If you get the Sky magazine, they sometimes put important information such as price increases on the cover sheet that comes with the magazine.  Not very wise, I know, since a lot of people don't even look at that sheet.  It was only by pure chance that I noticed the information about the latest price increase on a recent copy of the magazine.


----------



## Jay1981 (8 Dec 2009)

If you a buy a sky card for the uk will it work in Ireland?


----------



## Booter (8 Dec 2009)

Celtwytch said:


> If you get the Sky magazine, they sometimes put important information such as price increases on the cover sheet that comes with the magazine.  Not very wise, I know, since a lot of people don't even look at that sheet.  It was only by pure chance that I noticed the information about the latest price increase on a recent copy of the magazine.



That's true, they often sneak in really important stuff along with all the bumpf that comes with the magazine - which itself costs the subscriber something like €2.20 per month. Subscription to magazine is mandatory!


----------



## RMCF (10 Dec 2009)

Jay1981 said:


> If you a buy a sky card for the uk will it work in Ireland?

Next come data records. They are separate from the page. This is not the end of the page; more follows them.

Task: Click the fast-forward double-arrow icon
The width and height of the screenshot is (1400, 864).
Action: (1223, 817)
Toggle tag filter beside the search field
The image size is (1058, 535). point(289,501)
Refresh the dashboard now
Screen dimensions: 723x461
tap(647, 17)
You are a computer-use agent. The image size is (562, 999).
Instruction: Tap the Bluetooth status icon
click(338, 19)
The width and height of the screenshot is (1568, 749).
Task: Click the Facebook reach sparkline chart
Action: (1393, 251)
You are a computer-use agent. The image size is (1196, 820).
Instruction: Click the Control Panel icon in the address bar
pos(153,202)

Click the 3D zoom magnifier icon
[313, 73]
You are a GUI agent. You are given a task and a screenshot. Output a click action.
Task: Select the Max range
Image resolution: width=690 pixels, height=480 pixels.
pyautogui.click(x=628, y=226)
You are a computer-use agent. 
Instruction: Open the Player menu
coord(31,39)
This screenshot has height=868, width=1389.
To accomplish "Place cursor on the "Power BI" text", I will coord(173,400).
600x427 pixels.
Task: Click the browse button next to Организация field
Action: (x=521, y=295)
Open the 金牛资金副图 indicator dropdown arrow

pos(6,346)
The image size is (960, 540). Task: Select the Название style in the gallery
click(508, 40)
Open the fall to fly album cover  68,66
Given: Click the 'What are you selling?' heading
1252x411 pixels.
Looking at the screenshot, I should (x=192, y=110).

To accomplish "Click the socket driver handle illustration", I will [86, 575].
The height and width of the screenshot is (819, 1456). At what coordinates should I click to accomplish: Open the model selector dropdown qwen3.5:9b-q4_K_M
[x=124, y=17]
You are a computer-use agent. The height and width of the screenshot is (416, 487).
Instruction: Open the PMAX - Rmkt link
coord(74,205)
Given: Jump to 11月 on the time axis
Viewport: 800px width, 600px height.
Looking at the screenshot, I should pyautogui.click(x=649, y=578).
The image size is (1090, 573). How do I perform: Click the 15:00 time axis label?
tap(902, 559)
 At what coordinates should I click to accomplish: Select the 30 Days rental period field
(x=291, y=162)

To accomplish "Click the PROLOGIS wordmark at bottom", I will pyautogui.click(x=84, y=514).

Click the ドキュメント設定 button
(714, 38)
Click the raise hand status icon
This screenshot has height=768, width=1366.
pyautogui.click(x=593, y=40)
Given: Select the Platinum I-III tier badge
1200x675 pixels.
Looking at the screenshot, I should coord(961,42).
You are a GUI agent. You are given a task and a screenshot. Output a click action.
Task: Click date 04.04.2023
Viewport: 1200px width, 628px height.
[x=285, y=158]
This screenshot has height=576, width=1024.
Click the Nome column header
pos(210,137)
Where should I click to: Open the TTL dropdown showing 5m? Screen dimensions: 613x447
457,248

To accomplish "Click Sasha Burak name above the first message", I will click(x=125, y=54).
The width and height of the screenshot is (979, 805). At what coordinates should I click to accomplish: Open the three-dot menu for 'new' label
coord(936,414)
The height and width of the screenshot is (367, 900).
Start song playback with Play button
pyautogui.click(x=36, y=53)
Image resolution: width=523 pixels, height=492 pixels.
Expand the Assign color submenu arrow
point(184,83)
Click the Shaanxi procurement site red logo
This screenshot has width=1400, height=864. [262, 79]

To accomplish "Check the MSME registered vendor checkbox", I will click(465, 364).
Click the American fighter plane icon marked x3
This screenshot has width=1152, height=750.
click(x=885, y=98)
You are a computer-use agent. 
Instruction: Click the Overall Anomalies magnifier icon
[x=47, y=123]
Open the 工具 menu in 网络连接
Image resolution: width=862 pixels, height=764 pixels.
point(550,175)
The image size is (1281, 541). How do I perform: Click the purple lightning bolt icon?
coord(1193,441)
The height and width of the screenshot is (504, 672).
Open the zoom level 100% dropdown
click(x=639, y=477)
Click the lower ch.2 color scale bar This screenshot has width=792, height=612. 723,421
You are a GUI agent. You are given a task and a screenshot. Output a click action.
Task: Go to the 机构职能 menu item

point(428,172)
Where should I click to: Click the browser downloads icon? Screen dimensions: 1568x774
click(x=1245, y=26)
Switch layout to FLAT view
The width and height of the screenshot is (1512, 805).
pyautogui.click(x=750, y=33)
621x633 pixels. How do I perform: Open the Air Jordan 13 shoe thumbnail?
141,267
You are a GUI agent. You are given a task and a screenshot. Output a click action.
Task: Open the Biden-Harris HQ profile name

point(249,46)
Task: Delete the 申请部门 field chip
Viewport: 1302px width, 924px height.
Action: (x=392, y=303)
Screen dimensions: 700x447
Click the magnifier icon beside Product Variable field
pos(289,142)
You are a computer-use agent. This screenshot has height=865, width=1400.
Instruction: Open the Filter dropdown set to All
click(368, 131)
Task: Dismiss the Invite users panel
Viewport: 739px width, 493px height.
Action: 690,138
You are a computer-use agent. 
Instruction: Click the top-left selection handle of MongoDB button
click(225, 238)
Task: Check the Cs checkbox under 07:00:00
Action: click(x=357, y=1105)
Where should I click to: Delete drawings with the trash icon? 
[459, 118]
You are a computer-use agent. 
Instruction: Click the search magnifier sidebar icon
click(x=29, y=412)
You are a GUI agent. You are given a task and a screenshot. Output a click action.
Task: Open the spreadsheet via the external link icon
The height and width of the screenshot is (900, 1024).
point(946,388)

As someone who uses a UK card in RoI I can tell you its a bit of a pain.

Sky make it very awkward to move cards from box to box. Remember that your viewing card is tied to your Sky box. You can't take it out and put it in another machine. You have to call Sky to get a card changed to a different box, and they ask a lot of questions !!

So first you will need to get a UK address to get your viewing card posted to. And I think that the direct debit has to come from a UK registered bank account. Then its simply a matter of getting it tied to your box and it will work, no matter where you are in the world. 

I have mine through my sisters address in NI. However this means that she has to do any interaction with Sky should I have a problem. That can be a bit of a pain. Lucky I don't need to phone them too often.

And to get back to the title of the thread. The difference in the cost of Sky in RoI v NI is shocking given the exchange rate.


----------